We will investigate whether the use of WGS-first is cost-effective compared to the standard genetic testing in NDD patients from a societal perspective, based on the underlying rationale that NGS is able to reduce time-to-diagnosis and saves on direct medical consumption (e.g. futile further, potentially invasive, diagnostics and treatments). In this rationale, it is assumed that on average, parents prefer an (earlier) diagnosis and consequently assign value/utility to this knowledge (e.g. for further reproductive choices and/or joining patient support groups). The economic evaluation is based on the general principles of a cost-effectiveness analysis and uses input from the prospective and retrospective data collection. Outcome measures for the economic evaluation on patient level are i) costs (both direct (in and outside health care) and indirect), ii) number of definitive genetic diagnosis, and iii) time to diagnosis.
Both prospective as retrospective input will be used to assess the difference between diagnostic costs for both pathways (costs from first visit until having or not having a diagnosis). Assessment of this difference will be used as input for the cost-effectiveness analysis in 1.5.4.
1.5.2 Impact on medical decision making
To measure the impact of a diagnosis on medical decision making and costs, we will ask health care professionals to report follow-up exams and/or changes made to the standard care. For this analysis, questionnaires will be used that will serve as a guideline to interview neonatologists/clinical geneticists involved in clinical care of the patients enrolled in this study. The main question that will be addressed, for each patient individually, is "has knowledge on the genetic diagnosis changed/influenced clinical care provided to this patient?" That is, it may be expected that for some patients, the genetic diagnosis has led to referral to e.g. cardiologist for surveillance of cardiac performance, whereas without the knowledge of the genetic etiology, this referral may not have taken place. Especially for NICU patients, certain difficult to diagnose acute conditions may lead to withdrawal of further treatment or re-direction of care, whereas other diagnosis may lead to medical interventions. Changes in therapeutic strategies will be monitored and related to the health care costs for each individual patient. The output will be added to the CRFs. In addition to quantitative assessments, we aim to perform structured interviews with medical geneticists and other specialists to outline their viewpoints of approaches in changing patient disease management after diagnosis. Outlined changes will be compared to the collected retrospective dataset to envision whether changes have appeared and whether more guidance in patient management is needed. In addition, for analytical decision modeling, changes in health care resource are used for calculations.
For time to diagnosis a time-to-event analysis will be performed, with definitive diagnosis being the event. NDD patients for whom no definitive diagnosis was made, contribute complete follow up time (two years) to the time of diagnosis as a censored observation. The mean time to definitive diagnosis saved over the duration of interest is the difference in area under the time-to-definitive diagnosis curve (Kaplan-Meier curve) of both the standard and WGS-first pathways.

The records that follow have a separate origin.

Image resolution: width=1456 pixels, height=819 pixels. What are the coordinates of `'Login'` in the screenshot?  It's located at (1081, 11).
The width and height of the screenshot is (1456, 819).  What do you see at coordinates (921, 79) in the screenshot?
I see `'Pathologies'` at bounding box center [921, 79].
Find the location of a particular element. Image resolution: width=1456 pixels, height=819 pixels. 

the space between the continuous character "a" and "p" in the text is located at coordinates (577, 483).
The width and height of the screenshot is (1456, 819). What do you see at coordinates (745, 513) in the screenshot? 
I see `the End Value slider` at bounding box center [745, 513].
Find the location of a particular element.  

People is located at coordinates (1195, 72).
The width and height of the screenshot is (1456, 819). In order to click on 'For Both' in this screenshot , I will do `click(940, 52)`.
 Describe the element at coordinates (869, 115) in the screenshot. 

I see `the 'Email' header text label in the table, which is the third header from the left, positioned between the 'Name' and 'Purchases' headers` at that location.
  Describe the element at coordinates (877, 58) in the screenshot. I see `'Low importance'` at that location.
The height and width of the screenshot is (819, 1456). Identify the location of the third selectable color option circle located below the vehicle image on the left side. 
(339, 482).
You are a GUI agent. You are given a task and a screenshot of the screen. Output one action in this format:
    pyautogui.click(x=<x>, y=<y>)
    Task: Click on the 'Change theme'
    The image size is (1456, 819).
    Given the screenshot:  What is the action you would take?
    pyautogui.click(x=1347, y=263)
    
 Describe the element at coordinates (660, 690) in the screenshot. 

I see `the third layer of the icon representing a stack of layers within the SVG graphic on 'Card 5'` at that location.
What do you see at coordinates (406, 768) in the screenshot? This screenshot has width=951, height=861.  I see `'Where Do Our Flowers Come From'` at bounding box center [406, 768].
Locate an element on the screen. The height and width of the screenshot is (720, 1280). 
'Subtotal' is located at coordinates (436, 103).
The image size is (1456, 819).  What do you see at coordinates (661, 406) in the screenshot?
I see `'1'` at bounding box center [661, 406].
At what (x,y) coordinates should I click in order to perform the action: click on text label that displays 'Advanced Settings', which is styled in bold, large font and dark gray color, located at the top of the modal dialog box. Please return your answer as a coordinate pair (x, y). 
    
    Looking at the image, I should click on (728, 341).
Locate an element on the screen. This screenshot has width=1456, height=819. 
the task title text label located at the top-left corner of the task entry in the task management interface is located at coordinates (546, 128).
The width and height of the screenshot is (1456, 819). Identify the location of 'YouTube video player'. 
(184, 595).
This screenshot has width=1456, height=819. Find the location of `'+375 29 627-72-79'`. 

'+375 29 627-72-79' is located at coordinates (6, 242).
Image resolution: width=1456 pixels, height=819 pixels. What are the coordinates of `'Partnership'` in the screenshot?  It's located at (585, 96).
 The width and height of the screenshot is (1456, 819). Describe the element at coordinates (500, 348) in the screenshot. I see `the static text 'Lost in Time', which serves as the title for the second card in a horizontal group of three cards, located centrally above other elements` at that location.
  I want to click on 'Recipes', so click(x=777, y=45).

1.5.4 Decision analytic modeling
Eventually outcomes regarding costs-to-diagnosis (1.5.1) and impact on medical decision making (1.5.2) will be combined in a cost-effectiveness analysis. Outcomes will be depicted as Incremental Cost Effectiveness Ratio’s (ICERs) which express the extra investment (if any) that is needed to achieve an extra diagnosis or a specified shortening of time to diagnosis.
The decision analytic modeling is to find the most cost-effective place for WGS in the diagnostic process on the medium and longer term. These models will allow us to generate scenarios and guidelines when who to offer WGS in a diagnostic setting. At least four scenarios will be considered, as presented in “Toelichting kosteneffectiviteitsanalyse en budgetimpact” respectively, being i) current care, ii) immediate 100% WGSfirst, iii) gradual implementation WGS-first and iv) partial implementation of WGS-first.
1.5.5 Uncertainty analysis
Uncertainty surrounding difference in costs of diagnostic pathways and ICERs will be determined using the bootstrap method or the Fieller method. The impact of uncertainty surrounding deterministic parameters (for example prices) on the differences in total costs and the ICER will be explored using one-way sensitivity analyses on the range of extremes.
Additionally, decision analytic modeling will be used to determine the costs that may be associated with knowledge of the diagnosis. That is, it may for instance be expected that based on knowledge of the genetic diagnosis, patients may be consulted by a cardiologist that otherwise would not have happened.
The VAS satisfaction and GCOS-24 responses from each survey will be transformed into utility and capability scores, respectively (using published values). The relationship between the differences between SDM-Q-9/SDM-Q-Doc scores will be assessed in each care pathway by MANCOVA, student's t-test and Pearson correlations.